**Things to do**:
A: Answer these questions using the Vedanarayana Temple text below, one answer per line, marked (i), (ii) and (iii) to match:
(i) In which town and state is the temple located?
(ii) Which body administers the temple?
(iii) How far do the sunrays travel during the Surya Pooja Utsavam?
B: Turn the paragraph beginning "The Temple is famous for Surya Pooja Utsavam" from the Vedanarayana Temple text below into a bulleted list that keeps its main facts.

**Document excerpt**:

□ □ □ □

Hindu temple in India

Vedanarayana Temple or Matsya Narayana Temple is a Hindu temple in Nagalapuram, Andhra Pradesh, India. It is a Vaishnava temple is dedicated to Lord Vishnu in the form of Matsya, the fish avatar, who is referred to as Matsya Narayana or Veda Narayana. This is one of the few temples in India where Lord Vishnu is depicted in Matsya avatar, the first incarnation of the Dashavatara, Lord Vishnu's 10 main incarnations.

==Administration==
The temple is being administered by Tirumala Tirupati Devasthanams.

==Significance==
The Temple is famous for Surya Pooja Utsavam, considered as an astronomical marvel. During this festival the sunrays will directly fall on the presiding deity Vedanarayaana in the Garbhagriha for three days of a year. The Sunrays travel a distance of 360 feet starting from Temple Tower(Goupuram) towards Garbha griha in the evening. On first day the rays will stop at foot of the Deity, second day on Navel and third day on Crown.

□ □ □ □

**Provided data**:

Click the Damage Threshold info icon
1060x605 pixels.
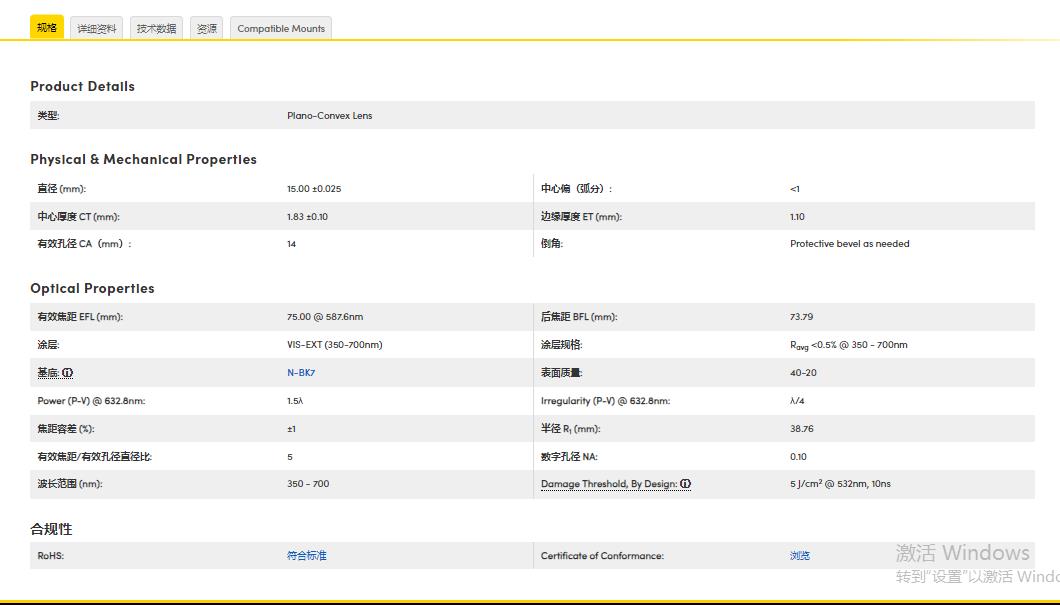[x=686, y=484]
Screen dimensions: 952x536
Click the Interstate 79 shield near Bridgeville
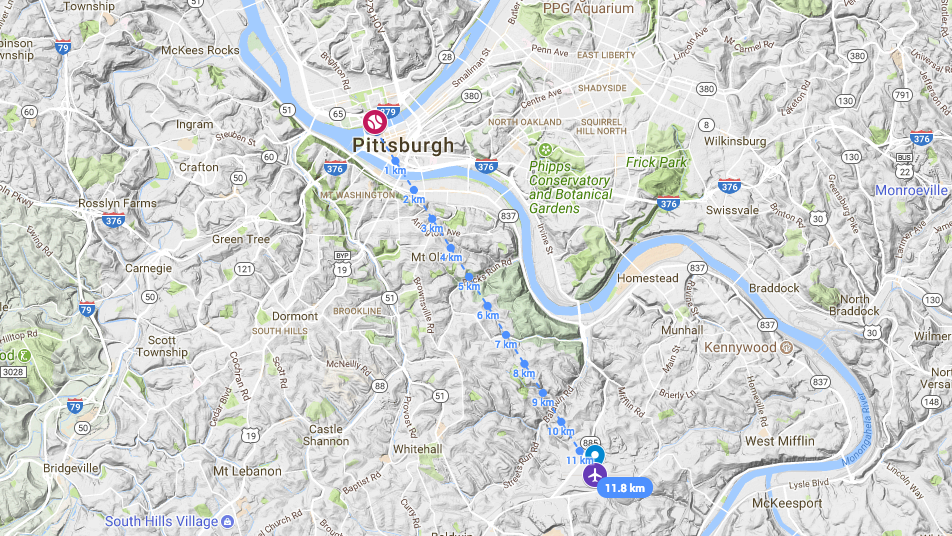[x=75, y=406]
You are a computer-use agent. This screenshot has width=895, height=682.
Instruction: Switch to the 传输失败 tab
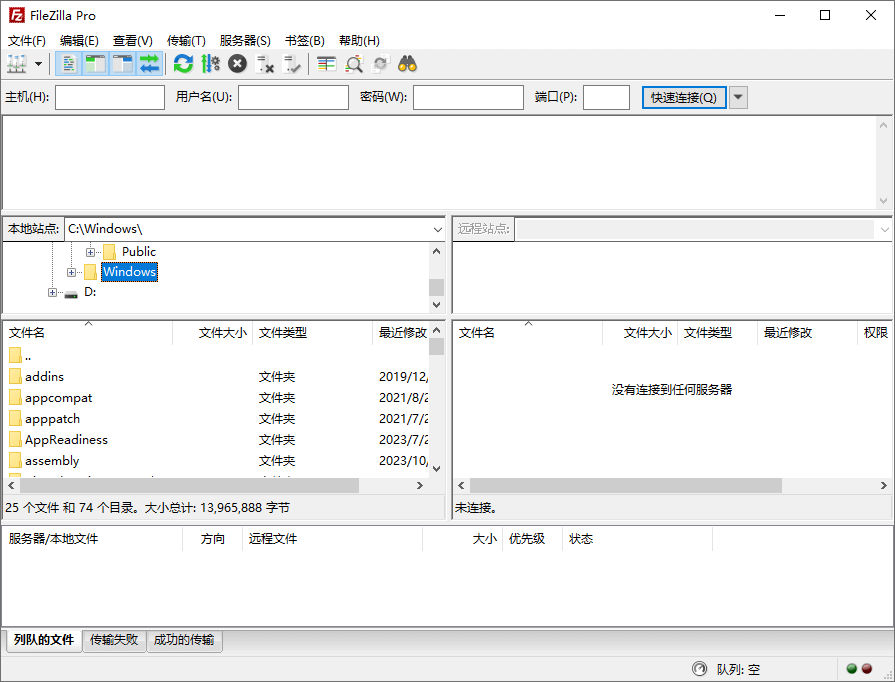point(114,640)
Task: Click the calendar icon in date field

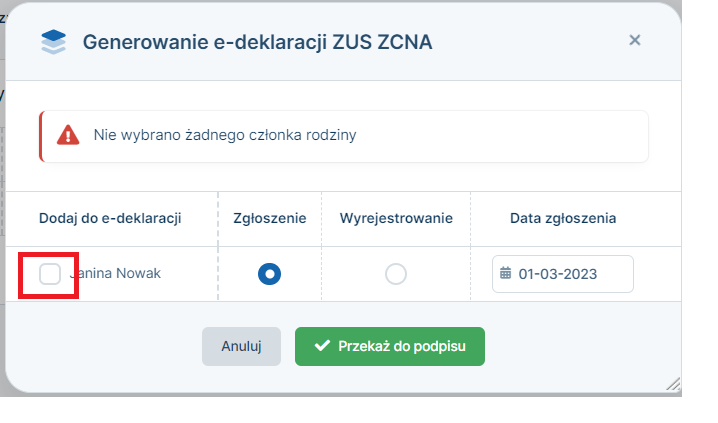Action: (506, 273)
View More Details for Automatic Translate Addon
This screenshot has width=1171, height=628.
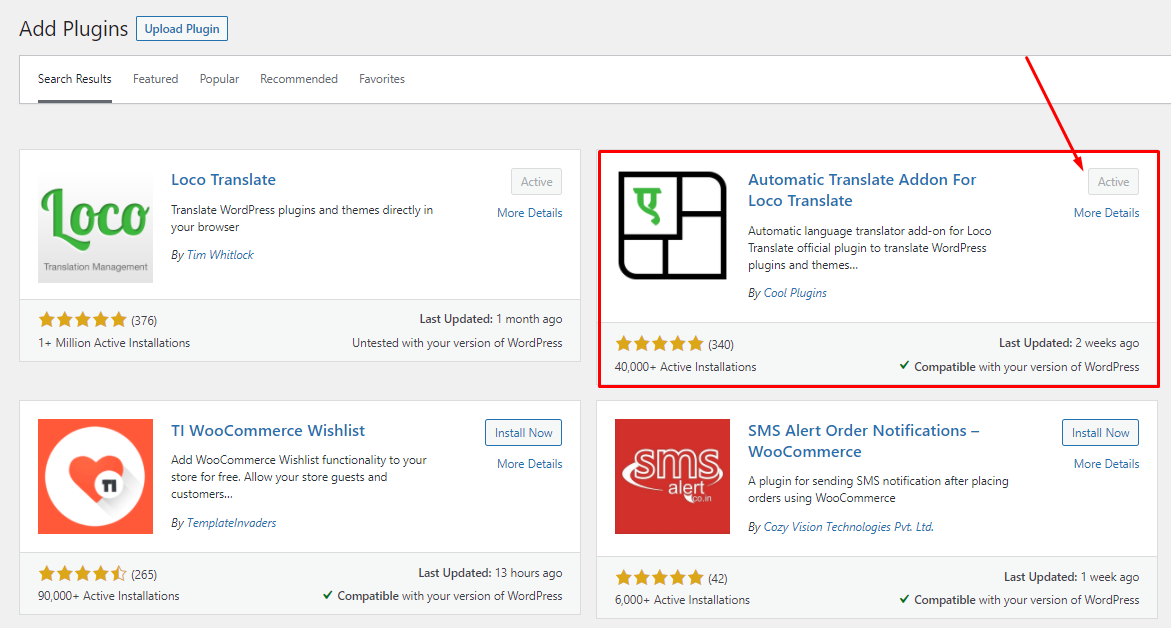1106,213
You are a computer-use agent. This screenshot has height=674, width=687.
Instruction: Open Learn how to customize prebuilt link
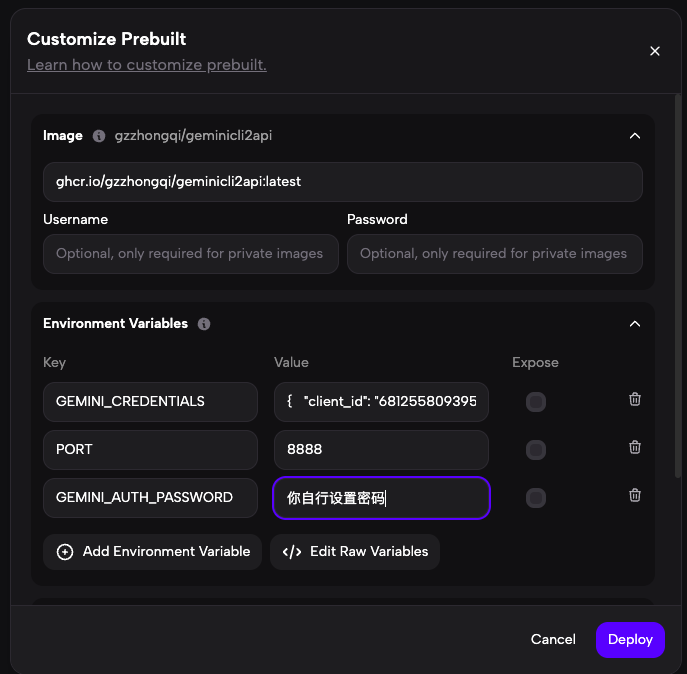[146, 65]
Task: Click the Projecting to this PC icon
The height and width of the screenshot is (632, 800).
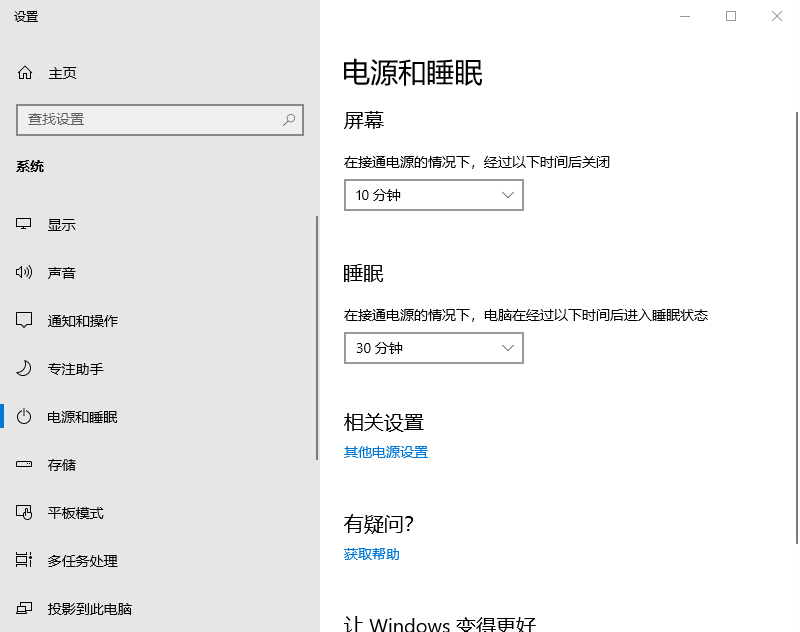Action: point(25,609)
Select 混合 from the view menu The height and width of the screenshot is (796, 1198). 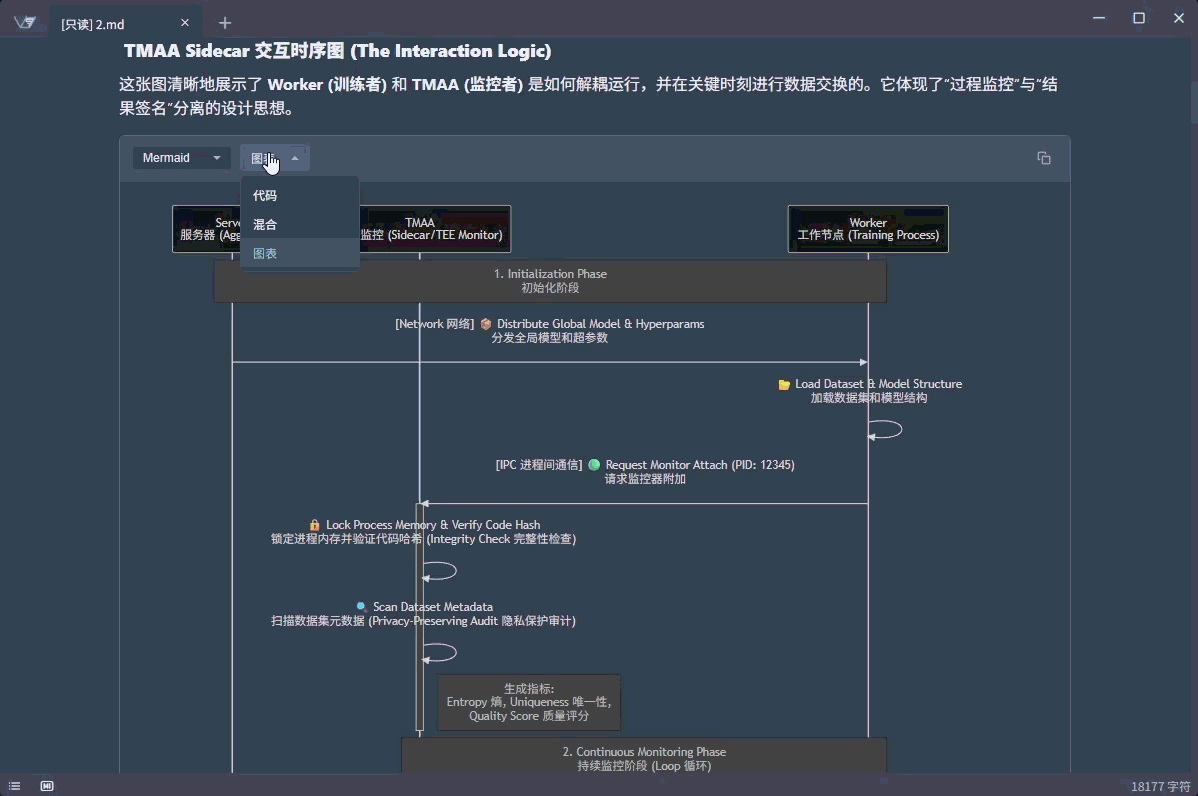point(265,225)
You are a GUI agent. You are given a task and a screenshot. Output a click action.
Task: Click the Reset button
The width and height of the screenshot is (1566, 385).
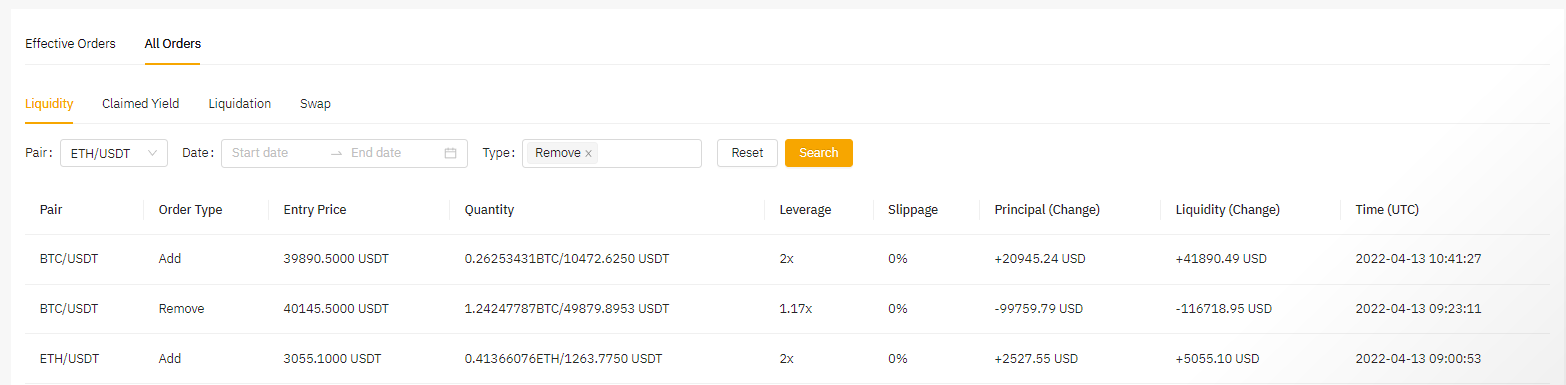click(747, 153)
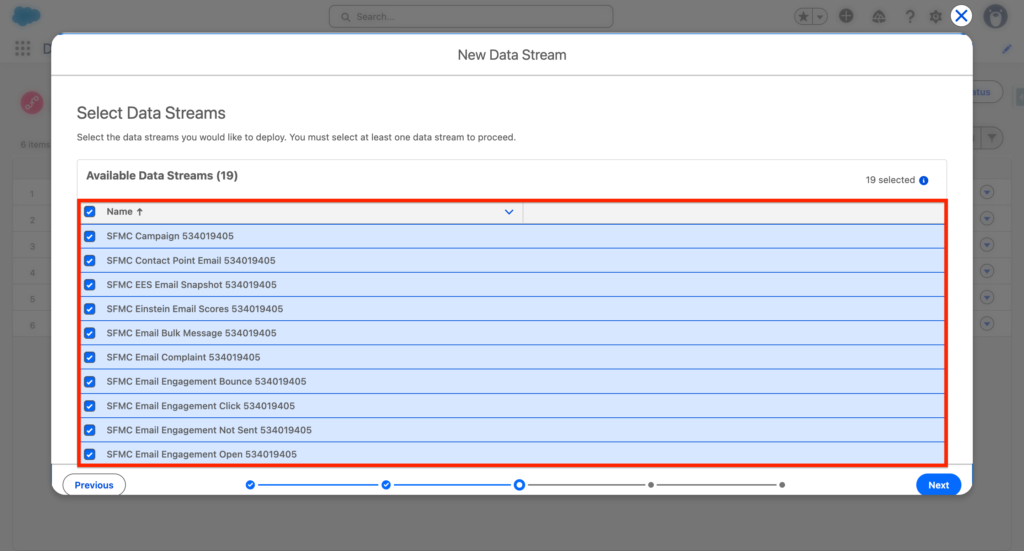Deselect SFMC Email Complaint 534019405 checkbox

[90, 357]
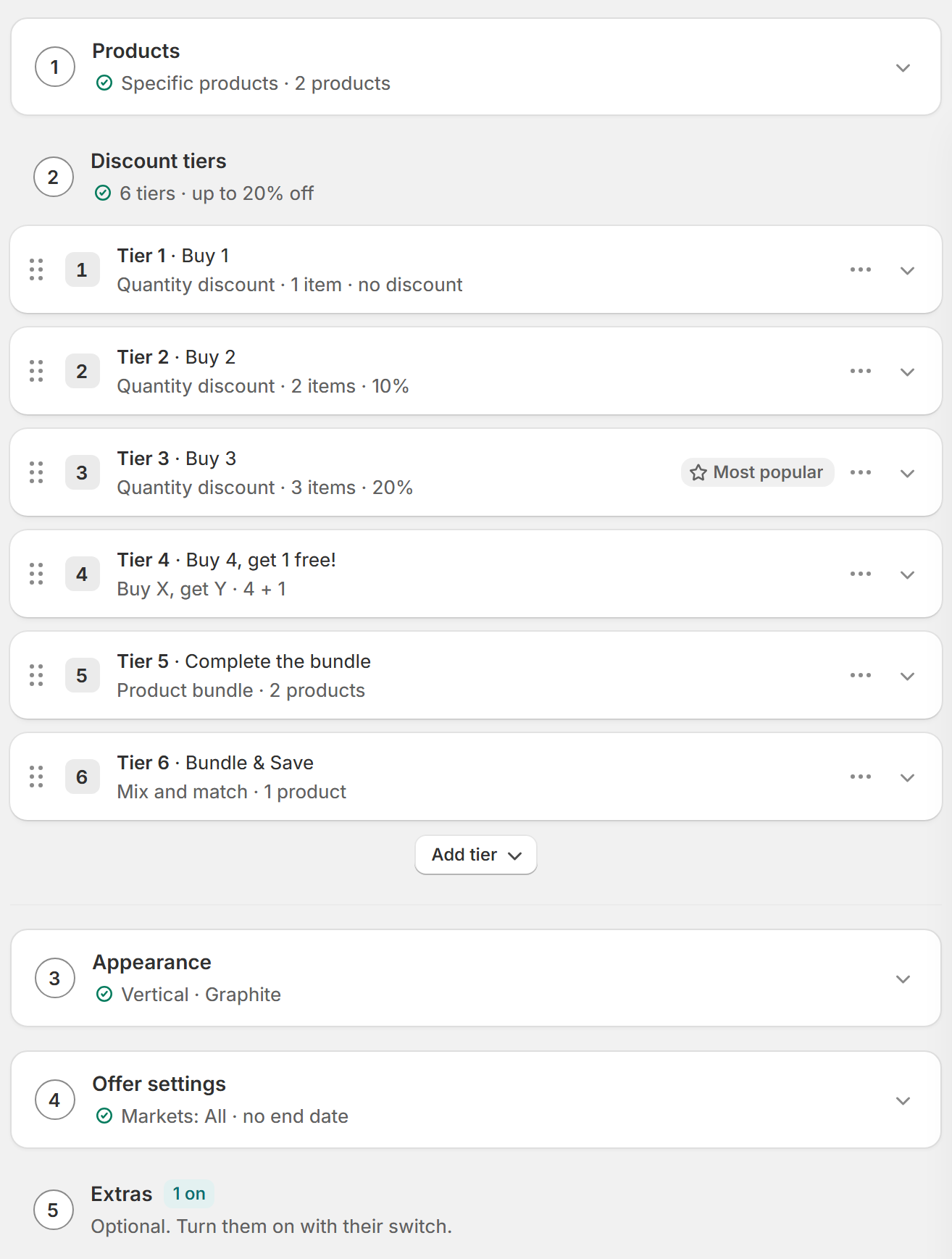Open the more options menu for Tier 2
Image resolution: width=952 pixels, height=1259 pixels.
(861, 371)
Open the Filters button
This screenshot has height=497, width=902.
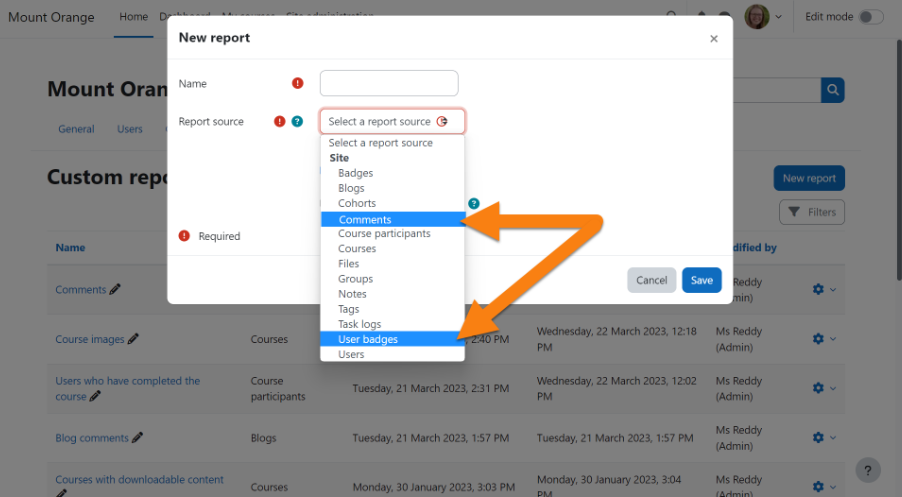pyautogui.click(x=811, y=212)
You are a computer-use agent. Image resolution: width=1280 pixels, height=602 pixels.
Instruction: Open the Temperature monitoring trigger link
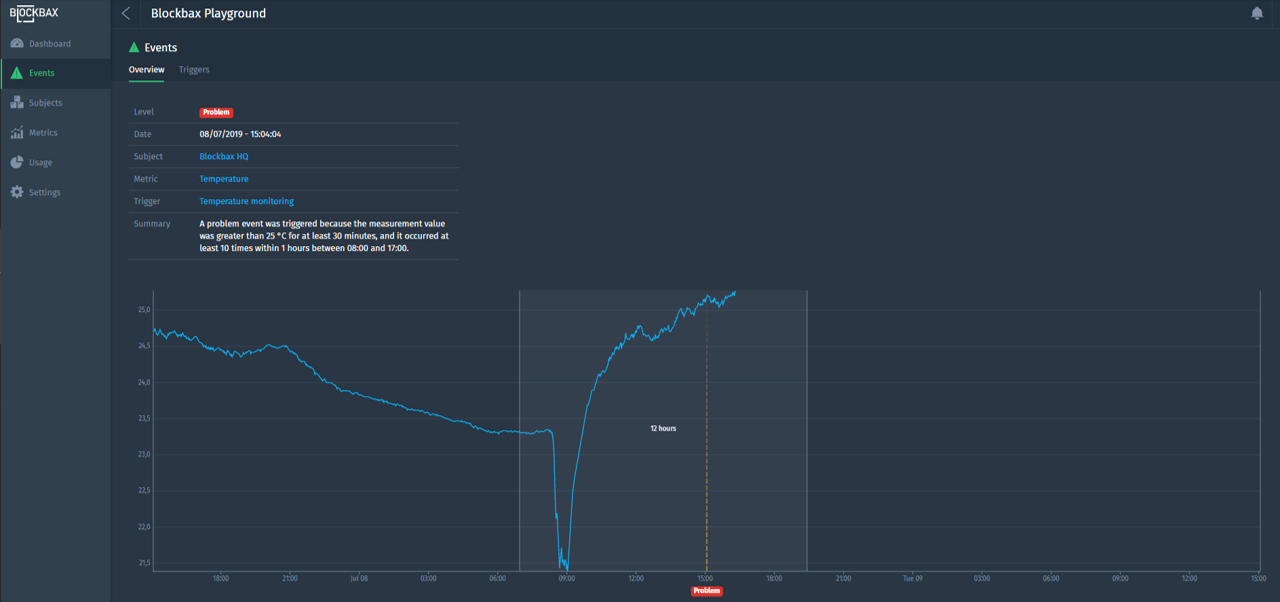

□ □ □ □

**Solutions to each task**:
A:
(i) Nagalapuram, Andhra Pradesh
(ii) Tirumala Tirupati Devasthanams
(iii) 360 feet

B:
- The temple is famous for the Surya Pooja Utsavam, considered an astronomical marvel.
- During this festival, sunrays fall directly on the presiding deity, Vedanarayana, in the Garbhagriha for three days of the year.
- In the evening, the rays travel 360 feet from the temple tower (Goupuram) toward the Garbhagriha.
- The rays stop at the deity's foot on the first day, at the navel on the second day and at the crown on the third day.